## The problem
Repeat every record exactly as written.

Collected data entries
<<<<
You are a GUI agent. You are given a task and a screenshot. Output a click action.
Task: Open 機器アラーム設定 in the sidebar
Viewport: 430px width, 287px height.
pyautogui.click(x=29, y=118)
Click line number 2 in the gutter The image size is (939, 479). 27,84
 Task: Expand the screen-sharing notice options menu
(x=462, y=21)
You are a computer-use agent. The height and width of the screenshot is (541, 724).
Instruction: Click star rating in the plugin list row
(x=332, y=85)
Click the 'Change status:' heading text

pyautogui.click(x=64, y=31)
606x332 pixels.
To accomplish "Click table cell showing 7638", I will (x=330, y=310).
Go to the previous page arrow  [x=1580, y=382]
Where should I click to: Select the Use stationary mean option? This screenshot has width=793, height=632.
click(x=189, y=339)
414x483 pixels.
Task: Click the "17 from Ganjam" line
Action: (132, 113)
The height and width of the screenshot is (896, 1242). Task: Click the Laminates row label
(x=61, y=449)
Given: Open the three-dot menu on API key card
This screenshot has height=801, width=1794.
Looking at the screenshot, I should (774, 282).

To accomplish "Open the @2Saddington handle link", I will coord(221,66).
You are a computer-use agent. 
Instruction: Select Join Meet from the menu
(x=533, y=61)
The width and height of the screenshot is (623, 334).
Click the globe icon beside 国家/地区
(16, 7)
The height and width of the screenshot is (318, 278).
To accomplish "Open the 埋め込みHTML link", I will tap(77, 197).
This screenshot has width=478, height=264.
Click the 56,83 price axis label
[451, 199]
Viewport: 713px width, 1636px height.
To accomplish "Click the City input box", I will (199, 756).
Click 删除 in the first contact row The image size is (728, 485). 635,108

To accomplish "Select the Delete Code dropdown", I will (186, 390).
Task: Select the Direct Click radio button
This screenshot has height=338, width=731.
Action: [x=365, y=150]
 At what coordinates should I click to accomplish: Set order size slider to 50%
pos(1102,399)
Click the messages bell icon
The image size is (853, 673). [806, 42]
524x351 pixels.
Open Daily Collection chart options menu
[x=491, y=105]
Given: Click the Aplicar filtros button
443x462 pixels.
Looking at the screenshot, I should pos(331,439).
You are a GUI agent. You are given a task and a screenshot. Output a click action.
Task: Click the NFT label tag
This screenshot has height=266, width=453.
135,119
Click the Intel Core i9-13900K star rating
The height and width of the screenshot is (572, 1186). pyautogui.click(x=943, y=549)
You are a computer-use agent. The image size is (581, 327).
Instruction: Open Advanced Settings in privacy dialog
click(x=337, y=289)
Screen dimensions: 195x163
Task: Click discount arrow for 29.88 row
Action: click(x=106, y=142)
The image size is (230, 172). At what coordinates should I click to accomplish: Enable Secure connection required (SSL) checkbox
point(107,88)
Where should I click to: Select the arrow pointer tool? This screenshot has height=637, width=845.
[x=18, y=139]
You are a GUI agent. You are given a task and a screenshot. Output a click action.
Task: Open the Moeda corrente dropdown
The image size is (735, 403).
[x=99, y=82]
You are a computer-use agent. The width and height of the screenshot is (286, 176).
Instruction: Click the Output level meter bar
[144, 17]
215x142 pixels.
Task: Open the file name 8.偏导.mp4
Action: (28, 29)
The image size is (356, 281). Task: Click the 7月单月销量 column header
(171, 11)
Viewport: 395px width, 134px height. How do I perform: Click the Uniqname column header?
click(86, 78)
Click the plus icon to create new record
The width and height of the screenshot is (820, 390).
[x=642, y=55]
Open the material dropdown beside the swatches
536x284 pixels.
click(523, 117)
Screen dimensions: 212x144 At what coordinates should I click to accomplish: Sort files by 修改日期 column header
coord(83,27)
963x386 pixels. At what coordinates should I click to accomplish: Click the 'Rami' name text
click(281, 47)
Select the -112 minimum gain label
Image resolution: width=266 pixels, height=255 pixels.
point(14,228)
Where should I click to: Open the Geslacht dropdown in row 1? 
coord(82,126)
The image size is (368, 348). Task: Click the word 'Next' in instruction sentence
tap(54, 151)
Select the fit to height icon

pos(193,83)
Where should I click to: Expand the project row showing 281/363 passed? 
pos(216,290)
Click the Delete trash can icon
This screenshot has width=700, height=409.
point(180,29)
>>>>
## Exercise output
You are a GUI agent. You are given a task and a screenshot. Output a click action.
Task: Open 機器アラーム設定 in the sidebar
Viewport: 430px width, 287px height.
pyautogui.click(x=29, y=118)
Click line number 2 in the gutter The image size is (939, 479). 27,84
 Task: Expand the screen-sharing notice options menu
(x=462, y=21)
You are a computer-use agent. The height and width of the screenshot is (541, 724).
Instruction: Click star rating in the plugin list row
(x=332, y=85)
Click the 'Change status:' heading text

pyautogui.click(x=64, y=31)
606x332 pixels.
To accomplish "Click table cell showing 7638", I will (x=330, y=310).
Go to the previous page arrow  [x=1580, y=382]
Where should I click to: Select the Use stationary mean option? This screenshot has width=793, height=632.
click(x=189, y=339)
414x483 pixels.
Task: Click the "17 from Ganjam" line
Action: (132, 113)
The height and width of the screenshot is (896, 1242). Task: Click the Laminates row label
(x=61, y=449)
Given: Open the three-dot menu on API key card
This screenshot has height=801, width=1794.
Looking at the screenshot, I should (774, 282).

To accomplish "Open the @2Saddington handle link", I will coord(221,66).
You are a computer-use agent. 
Instruction: Select Join Meet from the menu
(x=533, y=61)
The width and height of the screenshot is (623, 334).
Click the globe icon beside 国家/地区
(16, 7)
The height and width of the screenshot is (318, 278).
To accomplish "Open the 埋め込みHTML link", I will tap(77, 197).
This screenshot has width=478, height=264.
Click the 56,83 price axis label
[451, 199]
Viewport: 713px width, 1636px height.
To accomplish "Click the City input box", I will (199, 756).
Click 删除 in the first contact row The image size is (728, 485). 635,108

To accomplish "Select the Delete Code dropdown", I will (186, 390).
Task: Select the Direct Click radio button
This screenshot has height=338, width=731.
Action: [x=365, y=150]
 At what coordinates should I click to accomplish: Set order size slider to 50%
pos(1102,399)
Click the messages bell icon
The image size is (853, 673). [806, 42]
524x351 pixels.
Open Daily Collection chart options menu
[x=491, y=105]
Given: Click the Aplicar filtros button
443x462 pixels.
Looking at the screenshot, I should pos(331,439).
You are a GUI agent. You are given a task and a screenshot. Output a click action.
Task: Click the NFT label tag
This screenshot has height=266, width=453.
135,119
Click the Intel Core i9-13900K star rating
The height and width of the screenshot is (572, 1186). pyautogui.click(x=943, y=549)
You are a computer-use agent. The image size is (581, 327).
Instruction: Open Advanced Settings in privacy dialog
click(x=337, y=289)
Screen dimensions: 195x163
Task: Click discount arrow for 29.88 row
Action: click(x=106, y=142)
The image size is (230, 172). At what coordinates should I click to accomplish: Enable Secure connection required (SSL) checkbox
point(107,88)
Where should I click to: Select the arrow pointer tool? This screenshot has height=637, width=845.
[x=18, y=139]
You are a GUI agent. You are given a task and a screenshot. Output a click action.
Task: Open the Moeda corrente dropdown
The image size is (735, 403).
[x=99, y=82]
You are a computer-use agent. The width and height of the screenshot is (286, 176).
Instruction: Click the Output level meter bar
[144, 17]
215x142 pixels.
Task: Open the file name 8.偏导.mp4
Action: (28, 29)
The image size is (356, 281). Task: Click the 7月单月销量 column header
(171, 11)
Viewport: 395px width, 134px height. How do I perform: Click the Uniqname column header?
click(86, 78)
Click the plus icon to create new record
The width and height of the screenshot is (820, 390).
[x=642, y=55]
Open the material dropdown beside the swatches
536x284 pixels.
click(523, 117)
Screen dimensions: 212x144 At what coordinates should I click to accomplish: Sort files by 修改日期 column header
coord(83,27)
963x386 pixels. At what coordinates should I click to accomplish: Click the 'Rami' name text
click(281, 47)
Select the -112 minimum gain label
Image resolution: width=266 pixels, height=255 pixels.
point(14,228)
Where should I click to: Open the Geslacht dropdown in row 1? 
coord(82,126)
The image size is (368, 348). Task: Click the word 'Next' in instruction sentence
tap(54, 151)
Select the fit to height icon

pos(193,83)
Where should I click to: Expand the project row showing 281/363 passed? 
pos(216,290)
Click the Delete trash can icon
This screenshot has width=700, height=409.
point(180,29)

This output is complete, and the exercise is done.